"The economy's likely to get worse before it gets better. Full recovery will not happen immediately." - President-elect Barack Obama
Today I'm attending a meeting about starting my own 401k--something I've wanted to do for awhile, but could never really afford (and still just barely can)--and I have to admit, current news is not filling me with a whole lot of confidence about it.
If I start contributing to a 401k now, do I just immediately start to lose money? Or will this be like getting in on the ground floor, just in time for the economy to begin some sort of recovery?
Word out of Washington and Wall Street is not encouraging.
Unless you're the CEO of one of the big, federally bailed-out corporations like AIG or Citibank, times are tough for all of us. Regular folks are not going to receive generous, no-strings-attached, don't-even-have-to-really-have-a-recovery-plan bailouts from the government. Instead, we're going to watch our jobs and wages cut, our retirement savings shrink, and, if this downward slide really gets chugging, a cut in our standard of living.
So why on Earth should I start paying into a 401k now? Frankly, I don't feel like I have any other particularly good options, and simply not attempting to save for retirement feels like a supremely bad idea.
Still, this has to be one of the worst times in a very, very long while to be jumping into adulthood and an attempt at financial prudence.
I worry, too, that the economic downturn will be used by moneyed interests as an excuse to forgo real efforts at developing viable alternative energies, cracking down on pollution, and generally trying to clean up our act before things really go to shit. The argument will be something along these lines: "We simply cannot afford to put money into those things that are unproven and/or prohibitively expensive when people are in such dire need of services right now!"
But people are in dire need of a healthy planet on which to continue living right now, too. And for all the billions (if not trillions) of dollars that are being pumped into the creaking, bloated, poorly-run corporations, we could instead be spending that on things like creating a whole slew of new jobs in alternative energy, green technologies, infrastructure improvement, education, and health care. Those are the things that are most crucial to creating and maintaining a viable economy and populace in the future. Not just investment banks. Not just car companies that actively block legislation that would have made them improve their games and perhaps even avoid their current dire straits.

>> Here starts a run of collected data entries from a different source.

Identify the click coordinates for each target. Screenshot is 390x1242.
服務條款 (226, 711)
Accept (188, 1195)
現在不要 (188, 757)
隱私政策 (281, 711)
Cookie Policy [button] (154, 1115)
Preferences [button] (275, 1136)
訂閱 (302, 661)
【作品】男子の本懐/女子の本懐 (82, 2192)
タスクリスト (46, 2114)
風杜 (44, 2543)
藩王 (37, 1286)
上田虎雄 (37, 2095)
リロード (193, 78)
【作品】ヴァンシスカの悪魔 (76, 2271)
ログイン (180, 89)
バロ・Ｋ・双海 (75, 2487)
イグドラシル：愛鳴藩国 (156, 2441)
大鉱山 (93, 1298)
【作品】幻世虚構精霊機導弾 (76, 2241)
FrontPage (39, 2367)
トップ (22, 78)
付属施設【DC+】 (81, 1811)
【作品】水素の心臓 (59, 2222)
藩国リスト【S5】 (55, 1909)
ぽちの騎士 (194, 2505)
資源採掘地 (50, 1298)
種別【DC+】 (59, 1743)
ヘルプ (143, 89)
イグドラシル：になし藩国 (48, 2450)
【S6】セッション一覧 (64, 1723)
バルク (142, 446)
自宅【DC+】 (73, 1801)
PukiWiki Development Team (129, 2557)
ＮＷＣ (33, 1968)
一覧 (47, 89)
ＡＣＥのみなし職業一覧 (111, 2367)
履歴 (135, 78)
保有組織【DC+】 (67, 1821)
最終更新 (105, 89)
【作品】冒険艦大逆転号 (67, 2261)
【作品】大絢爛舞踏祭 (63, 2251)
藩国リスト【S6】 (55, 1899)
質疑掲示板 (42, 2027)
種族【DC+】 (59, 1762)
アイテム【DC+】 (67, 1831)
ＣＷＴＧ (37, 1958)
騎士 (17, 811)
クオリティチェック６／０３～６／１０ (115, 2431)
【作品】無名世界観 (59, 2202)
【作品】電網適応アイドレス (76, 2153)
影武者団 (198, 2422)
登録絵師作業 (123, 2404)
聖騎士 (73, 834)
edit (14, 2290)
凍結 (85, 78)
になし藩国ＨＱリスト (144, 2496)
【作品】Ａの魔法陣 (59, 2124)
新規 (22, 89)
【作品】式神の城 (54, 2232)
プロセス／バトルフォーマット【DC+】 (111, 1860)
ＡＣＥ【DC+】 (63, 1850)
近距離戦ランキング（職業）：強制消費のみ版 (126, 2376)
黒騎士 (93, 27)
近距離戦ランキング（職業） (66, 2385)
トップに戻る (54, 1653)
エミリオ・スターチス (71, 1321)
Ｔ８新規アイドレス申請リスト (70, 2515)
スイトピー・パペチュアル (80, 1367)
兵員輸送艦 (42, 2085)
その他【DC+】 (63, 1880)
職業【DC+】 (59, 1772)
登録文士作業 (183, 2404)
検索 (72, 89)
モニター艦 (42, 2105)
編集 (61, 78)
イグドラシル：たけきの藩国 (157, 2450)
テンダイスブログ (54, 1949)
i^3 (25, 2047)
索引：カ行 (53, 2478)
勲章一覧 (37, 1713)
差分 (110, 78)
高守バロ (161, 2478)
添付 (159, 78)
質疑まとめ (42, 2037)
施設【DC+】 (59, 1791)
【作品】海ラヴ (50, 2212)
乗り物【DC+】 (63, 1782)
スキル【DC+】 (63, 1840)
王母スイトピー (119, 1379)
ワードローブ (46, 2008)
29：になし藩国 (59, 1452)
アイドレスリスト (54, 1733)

I can only hope that we get enough of the right people into enough of the right positions to steer our country in a better direction. I am optimistic about an Obama administration, but even if they do manage to live up to their lofty rhetoric, they alone cannot make the difference that's needed. It takes a village, and all that.
In the meantime, I'm going to attempt to get my financial ducks in a row, and muster up the patience to see all of this through, despite any market or personal hiccups that are likely to come along the way.